Therapeutics based on RNA are commonly produced via biocatalytic approaches using RNA polymerases. The most frequently applied enzyme is the RNA polymerase of Enterobacteria phage T7. However, this enzyme has unfavorable properties, like the formation of double-stranded RNA (dsRNA). This undesired by-product can activate the innate immune system via pattern recognition receptors and cause inflammation. Removal of the contaminant is time-consuming and expensive. In this work, we applied a genome mining approach to identify unidentified single-subunit RNA polymerases with minimal dsRNA generation. A large meta database was screened, and 74 sequences were selected. Two RNA polymerases generating barely detectable amounts of dsRNA were identified from the initial sequence portfolio. Their promoters were detected via a fluorescent RNA aptamer screening, and slightly acidic transcription conditions were established.

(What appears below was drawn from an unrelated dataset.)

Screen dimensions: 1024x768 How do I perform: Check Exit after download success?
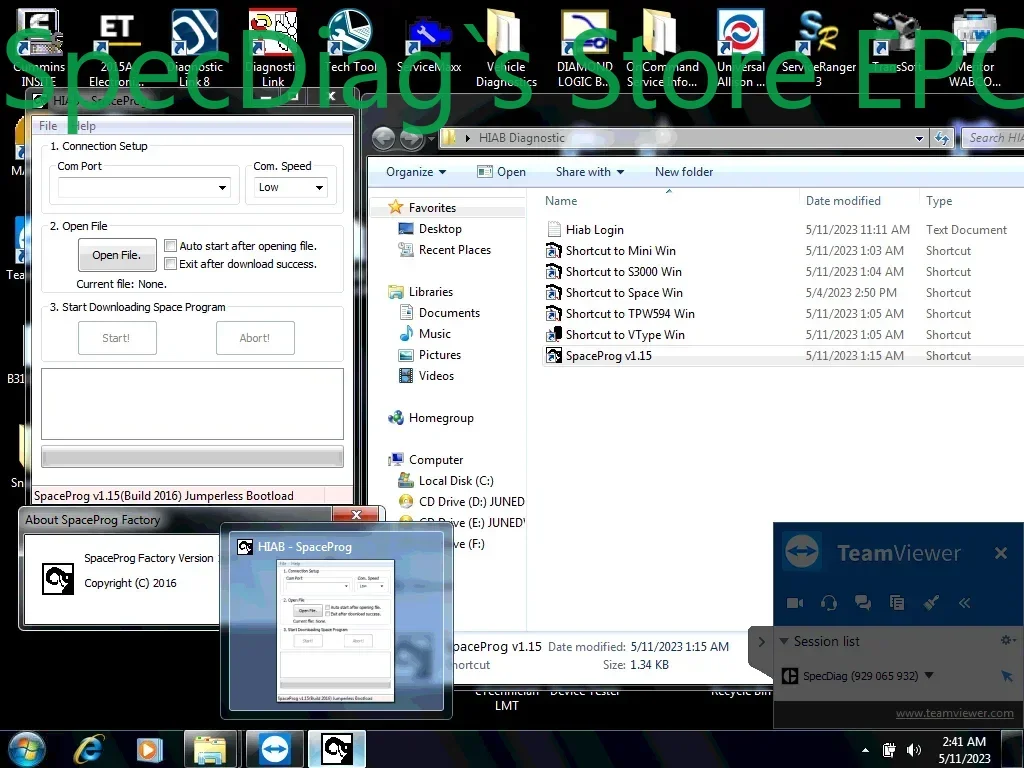click(x=171, y=264)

Further activity characterization showed a significant reduction of dsRNA to 0.001% and 0.02%. Due to these beneficial attributes, these RNA polymerases generate mRNA with enhanced stability, which most likely lowers the immune response towards the desired mRNA. This could be especially useful for producing long RNAs, such as self-amplifying RNA, as these typically require improved stability and low dsRNA content.